Friday, October 30, 2009

Kiffin: Special teams 'killing us'

Another week for Tennessee has meant another week of fixing special-teams problems.
The Vols hope to get through Saturday's game with South Carolina without making any terrible gaffes in the kicking game - for a change.
Kickoff coverage wasn't a disaster against Alabama, but the Tide still managed a 30-yard return to its 45 to set up a short drive for a field goal.
The killer breakdown was the inability to protect on field-goal attempts. Two were blocked.
"We're not very good on special teams, and it's killing us,'' said head coach Lane Kiffin.
Look for defensive tackles Montori Hughes and Dan Williams to beef up the line in hopes of preventing penetration on field-goal attempts.
Long range, Kiffin said shrewd recruiting evaluation is the answer.
"We've got to continue to recruit great players and great depth,'' he said. "If you start missing on five or six guys every year, with four classes that's 20 to 24 guys you can't play at this level.
"Special teams will always have to do with the bottom of your recruiting class, so you've got to be recruiting really good players and not missing on guys.''
At least three walk-ons have been playing on UT's kickoff units.

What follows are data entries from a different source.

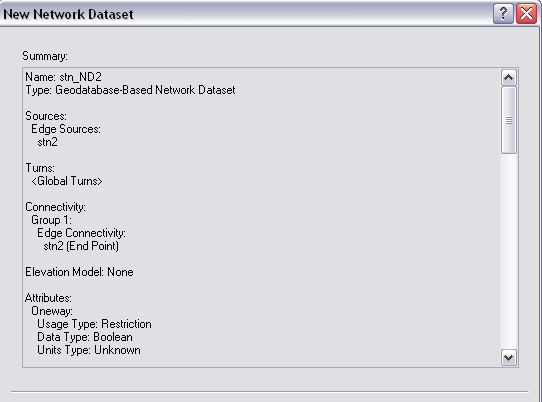
Task: Select the 'Type: Geodatabase-Based Network Dataset' line
Action: 130,90
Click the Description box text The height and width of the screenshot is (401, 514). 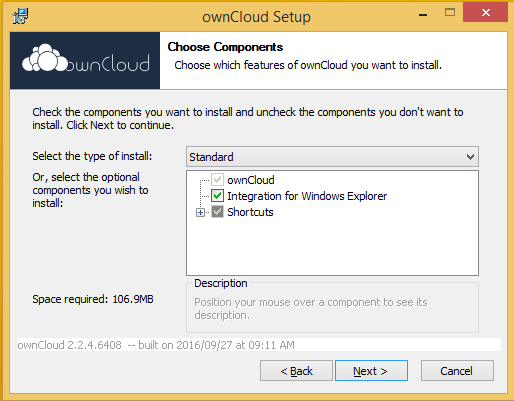pyautogui.click(x=311, y=308)
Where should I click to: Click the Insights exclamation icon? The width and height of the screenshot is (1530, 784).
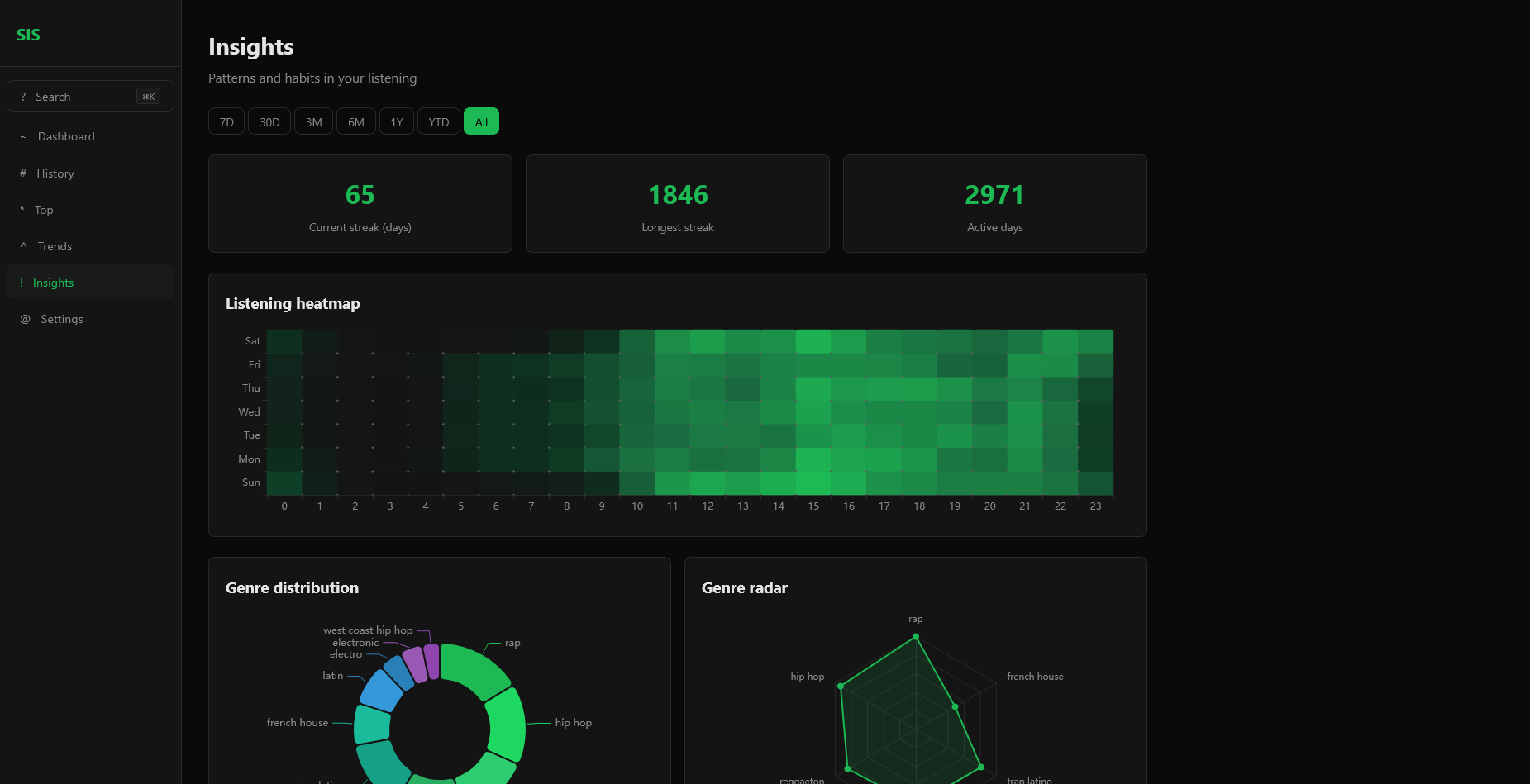(21, 283)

As it's turned out, Eric Berry's Heisman Trophy campaign might not have been so unrealistic after all. None of the favorites - all quarterbacks - has made an iron-clad case yet, leaving the door open to a defensive player getting in the discussion.
"If we were taking care of business and winning more games and the ball bounced to him a couple more times,'' Kiffin said. "It doesn't seem like there's a front-runner or anybody with big-time stats running away with it.

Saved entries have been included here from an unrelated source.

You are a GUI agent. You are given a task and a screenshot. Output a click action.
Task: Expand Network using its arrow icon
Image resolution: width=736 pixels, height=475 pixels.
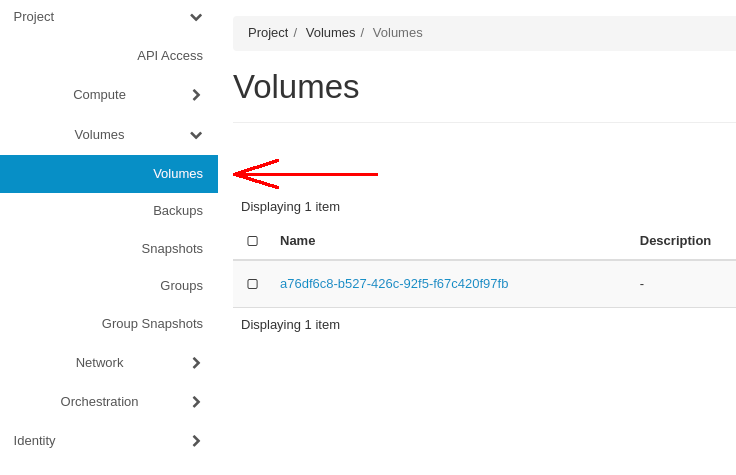click(x=196, y=363)
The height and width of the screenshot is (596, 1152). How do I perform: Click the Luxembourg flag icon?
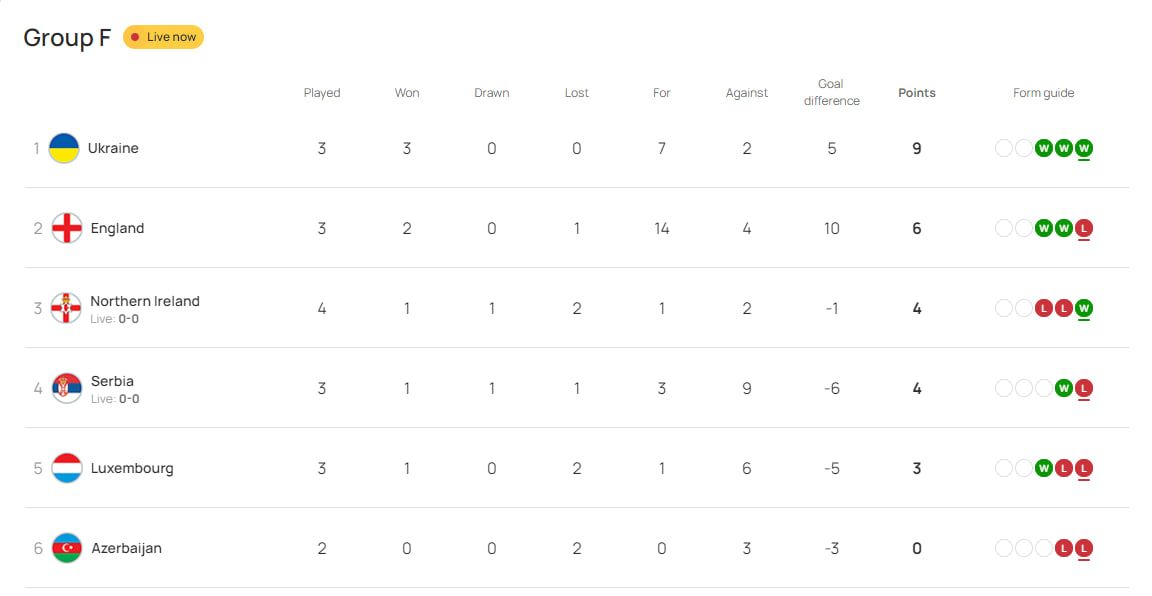click(x=67, y=468)
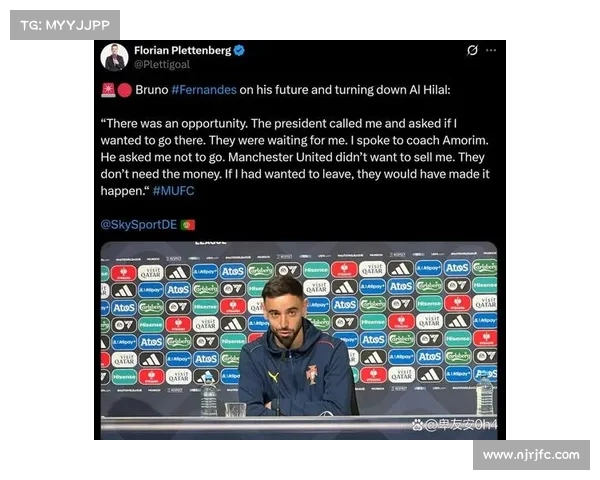Open the @SkySportDE mention
The width and height of the screenshot is (600, 480).
pos(139,225)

"So if there was a year, this would have been it.''
South Carolina coach Steve Spurrier is a Berry fan. This time last season Berry was on a highlight-reel binge. He had a 45-yard interception return against the Gamecocks.

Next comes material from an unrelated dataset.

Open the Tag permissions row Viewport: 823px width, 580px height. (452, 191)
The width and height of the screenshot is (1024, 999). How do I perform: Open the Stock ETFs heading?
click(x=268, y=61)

"It took about two minutes to run him down on that pick he had,'' Spurrier said.
Everyone knows about Berry's phenomenal interception-return ability, but he's pretty nimble with a fumble, too.
He has 101 yards on three career fumble returns, an average of 33.6.
Spurrier is one SEC win shy of tying Johnny Vaught of Ole Miss (106) for second on the all-time league chart. Paul "Bear" Bryant had 159. The SEC Rocks!